What you should do - Convert the items in the stretch from the line containing "You are a computer-use" through the line containing "pyautogui.click(x=173, y=457)" into a two-column CSV with the headers text and answer. Give one row per item, with its text and its answer each in a single quoted field and line breaks replaced by spaces.

Extracted entries -
# # # #
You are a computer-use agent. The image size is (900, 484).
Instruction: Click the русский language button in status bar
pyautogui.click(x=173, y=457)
# # # #
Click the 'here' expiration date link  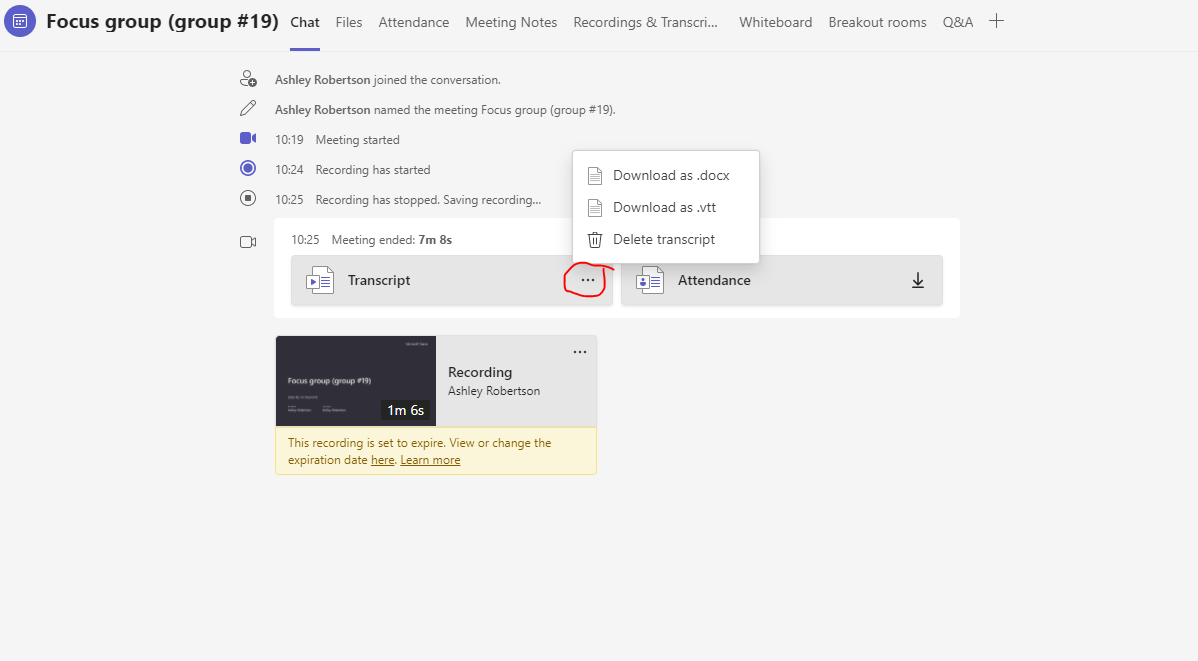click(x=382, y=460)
# # # #
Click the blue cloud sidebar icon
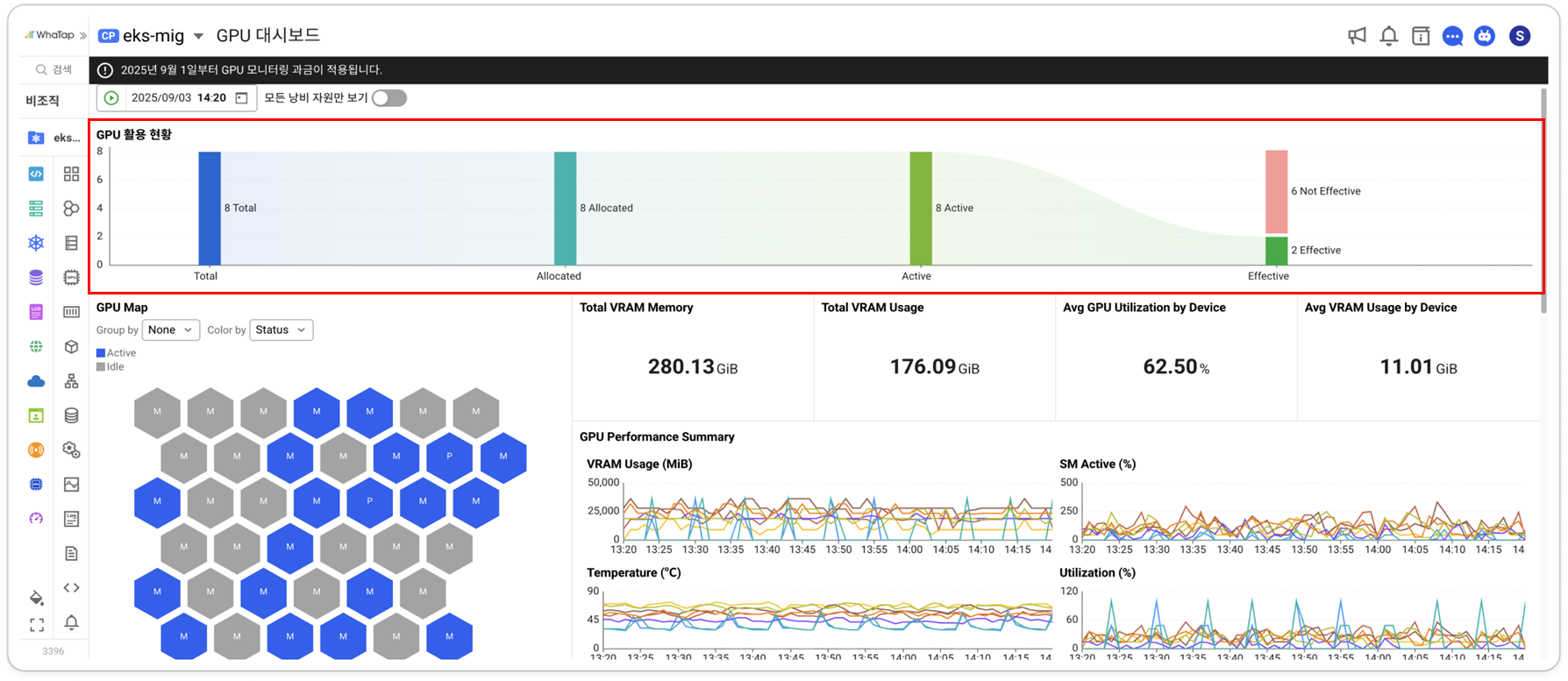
# # # #
Answer to the problem -
text,answer
"You are a computer-use agent. The image size is (900, 484). Instruction: Click the русский language button in status bar","pyautogui.click(x=173, y=457)"